• СТАТЬЯ:
Женечка с мамой шли за водой на Большую Невку. Прасковья Даниловна тащила на санках пустую выварку и ведро, а девочка несла детское ведёрко.
- Пить…- раздалось сбоку, и они увидели сидящего на земле мужчину.
Смочив ему губы каплей воды со дна ведра, мама сказала:
- Посидите. Сейчас принесём...
Юлия ЯГНЕШКО
Возвращаясь, они всё поглядывали вперёд. Сидит ли человек? Сидит!
Женечка прибавила шагу, расплёскивая водичку, но радуясь: сейчас дяденька попьёт.
«А он уже мёртвый, - вспоминает Евгения Степановна Рубинштейн. - Мама влила ему глоточек: «Я же обещала...» И закрыла покойнику глаза. Я рассердилась: «Зачем ты? Он же видел небо...» В марте 1942-го мне не было и пяти лет. Ничего я не понимала...»
Зажигали огоньки
«Я - ленинградка, - говорит наша собеседница. - Родилась в деревне под Псковом, но в 1939-м, когда мне исполнилось 2 года, отец перевёз семью в Ленинград, где устроился в хозбригаду института авиационного приборостроения и ему дали жильё».
Как провожали отца на фронт, не помнит. Запомнилось, как уезжали из квартиры у Пулковских высот в центр города, когда начались обстрелы.
«Мама поставила меня на подоконник. Брат и сестра стояли рядом. Гене 10 лет, а Рае только исполнилось 16.
Мы видели окопы. Казалось, маленькие солдатики из игрушечной коробки брата бегают и зажигают огоньки».
Привезли их на Петроградскую сторону, в 6-метровую комнатку консьержки на улице Рентгена: две кровати, между ними перекладина - столик, этажерка и буржуйка. Одежду развесили на гвоздях по стенам. Так и устроились.
В ритме метронома
8 сентября 1941 года вокруг Ленинграда сомкнулось кольцо блокады. С нею пришли бомбёжки, холод и голод…
Рая работала операционной сестрой в госпитале. И Женя слышала, как она шёпотом рассказывала маме:
- Перед ампутацией, чтобы приглушить боль, людям дают спирт. Санитарки держат их изо всех сил, а раненые так кричат…
Город жил в ритме метронома, щёлканье которого передавало радио. Если ритм учащался, значит, воздушная тревога, скоро начнут бомбить.

• ИСХОДНЫЕ ДАННЫЕ:
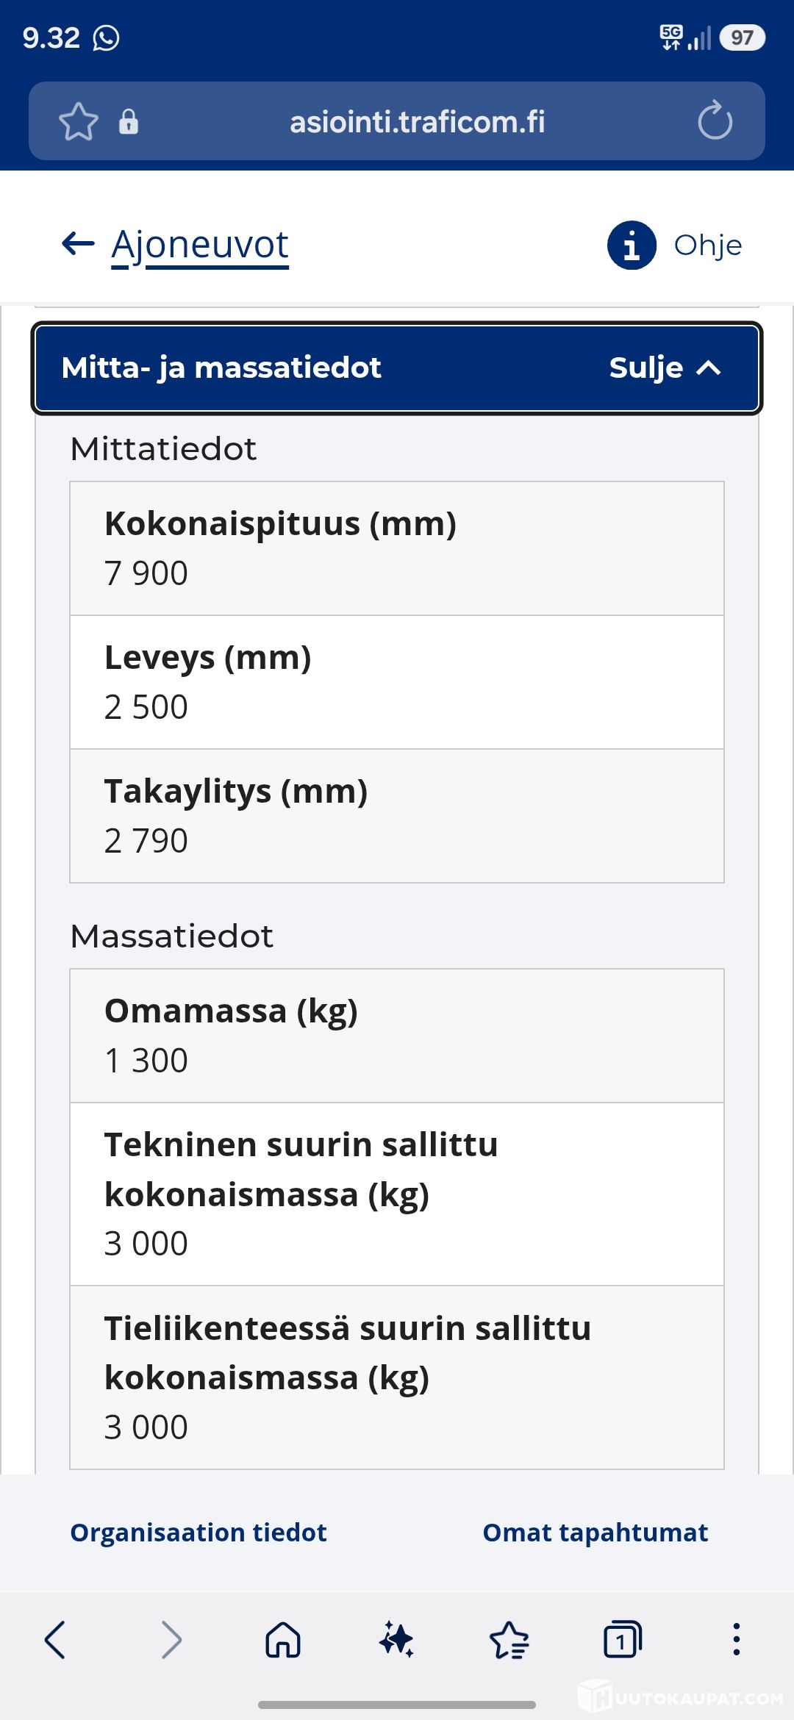The height and width of the screenshot is (1720, 794).
Task: Tap the Ohje help text
Action: (708, 245)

• ФОРМУЛИРОВКА ЗАДАНИЯ: Перепишите без изменений всё, что в статье о блокадном детстве идёт от слов «Юлия ЯГНЕШКО» и до слов «когда начались обстрелы.» включительно. Приведённый перечень для работы не понадобится.

• ВЫПОЛНЕННОЕ ЗАДАНИЕ:
Юлия ЯГНЕШКО
Возвращаясь, они всё поглядывали вперёд. Сидит ли человек? Сидит!
Женечка прибавила шагу, расплёскивая водичку, но радуясь: сейчас дяденька попьёт.
«А он уже мёртвый, - вспоминает Евгения Степановна Рубинштейн. - Мама влила ему глоточек: «Я же обещала...» И закрыла покойнику глаза. Я рассердилась: «Зачем ты? Он же видел небо...» В марте 1942-го мне не было и пяти лет. Ничего я не понимала...»
Зажигали огоньки
«Я - ленинградка, - говорит наша собеседница. - Родилась в деревне под Псковом, но в 1939-м, когда мне исполнилось 2 года, отец перевёз семью в Ленинград, где устроился в хозбригаду института авиационного приборостроения и ему дали жильё».
Как провожали отца на фронт, не помнит. Запомнилось, как уезжали из квартиры у Пулковских высот в центр города, когда начались обстрелы.